My Dear Love,
I got married today…
It was perfect, the wedding I always wanted; it was like a dream. But the silver chairs we picked seemed dull in the sunlight, arranged in rows like tombstones at a cemetery, green and silver ribbons decorating their backs. Conversations felt miles away.
When the music began, everyone grew quiet. My mother glided down the aisle first before taking her seat in the front row on the right. My grandparents followed, hobbling as best they could before they, too, sat down. His grandparents were next.
Killian and Melissa walked as the first groomsman and bridesmaid. Killian twirled her at the end of the aisle and kissed the back of her hand sweetly, dramatically. James and Rose, Penn and Chelsea, Jase and Onika, every clean-shaven groomsman strode with dignity; every gorgeous bridesmaid floated with grace. Eli sauntered in when it was his turn, that ridiculous smirk on his lips. Dora, you remember her. She and I’ve been friends since kindergarten. Of course I chose her as my maid of honor. I just know she rolled her eyes when Eli bowed upon her arrival. Such grace and with such theatrics, it was ridiculous.
And Xander, oh Xander. It’s unfair how calm he seemed as he stepped down the aisle. But when young Dean and little giggling Luna waddled down the aisle—the rings in his hands, flower petals in hers—every heart in the room melted.
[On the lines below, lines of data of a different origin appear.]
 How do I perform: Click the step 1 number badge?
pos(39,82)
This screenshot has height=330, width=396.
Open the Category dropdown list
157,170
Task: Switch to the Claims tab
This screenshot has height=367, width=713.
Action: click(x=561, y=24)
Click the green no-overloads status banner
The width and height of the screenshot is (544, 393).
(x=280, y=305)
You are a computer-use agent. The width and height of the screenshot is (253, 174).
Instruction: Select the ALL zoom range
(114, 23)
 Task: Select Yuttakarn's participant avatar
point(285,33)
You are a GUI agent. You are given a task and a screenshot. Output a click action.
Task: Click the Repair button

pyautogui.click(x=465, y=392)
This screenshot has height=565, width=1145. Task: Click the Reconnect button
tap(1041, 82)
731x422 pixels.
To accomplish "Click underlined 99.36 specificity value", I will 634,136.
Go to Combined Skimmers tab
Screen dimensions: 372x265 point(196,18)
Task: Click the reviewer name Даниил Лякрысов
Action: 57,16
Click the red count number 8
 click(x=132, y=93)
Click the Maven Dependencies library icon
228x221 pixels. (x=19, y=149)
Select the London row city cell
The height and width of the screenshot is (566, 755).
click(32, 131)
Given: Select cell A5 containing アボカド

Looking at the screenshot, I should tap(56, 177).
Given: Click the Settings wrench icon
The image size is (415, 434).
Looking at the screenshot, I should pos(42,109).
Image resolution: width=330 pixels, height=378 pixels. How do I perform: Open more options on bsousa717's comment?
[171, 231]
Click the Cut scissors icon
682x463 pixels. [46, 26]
Then it was my turn.I ran my hands over my lace sleeves, willing my heart to stop beating so fast. The bodice hugged my body, silver vines clinging to the fabric, accentuating my panicked breaths. The skirt fanned out behind me as I carefully moved forward. I thanked God no one could see my legs shake.
I kept telling myselt, Just one foot in front of the other, just one step at a time.
When we were pronounced man and wife, Xander took his sweet time drawing me to him. His lips ghosted over mine before he finally claimed them. My head spun. Was I dreaming? I could have sworn I was.
At the reception, we danced the night away. I let Xander’s hands roam anywhere and everywhere he wanted. We kissed so many times. I laughed when Eli came between us and Xander accidentally kissed his cheek. My own cheeks still hurt from smiling so much.
When we weren’t dancing, we were swarmed by friends and family with well-wishes. I couldn’t go a couple steps off the dancefloor without some relative stopping to me to congratulate us. They were so happy for me, they told me. They were glad I had finally moved on.
But have I?
When she came to your funeral, I was confused, so confused. I knew who she was. I knew the two of you were close, but I didn’t know just how much she meant to you. All those days you said you were staying late at work, you spent them with her. She told me everything. At first I was angry. I was ready to pull out her hair and mine. Instead, I took off something else. That day, in that casket with you, I buried the engagement ring you gave me along with a part of my heart, a part of my life I’ll never get back.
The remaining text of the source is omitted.